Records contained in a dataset
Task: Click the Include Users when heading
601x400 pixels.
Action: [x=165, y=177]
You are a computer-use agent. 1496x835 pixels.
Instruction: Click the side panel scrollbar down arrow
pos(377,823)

**Aim of the exercise**
Copy verbatim the span of lines that begins with the line holding "Instruction: Click the" and ends at the last line of the records.

**Answer to this problem**
Instruction: Click the side panel scrollbar down arrow
pos(377,823)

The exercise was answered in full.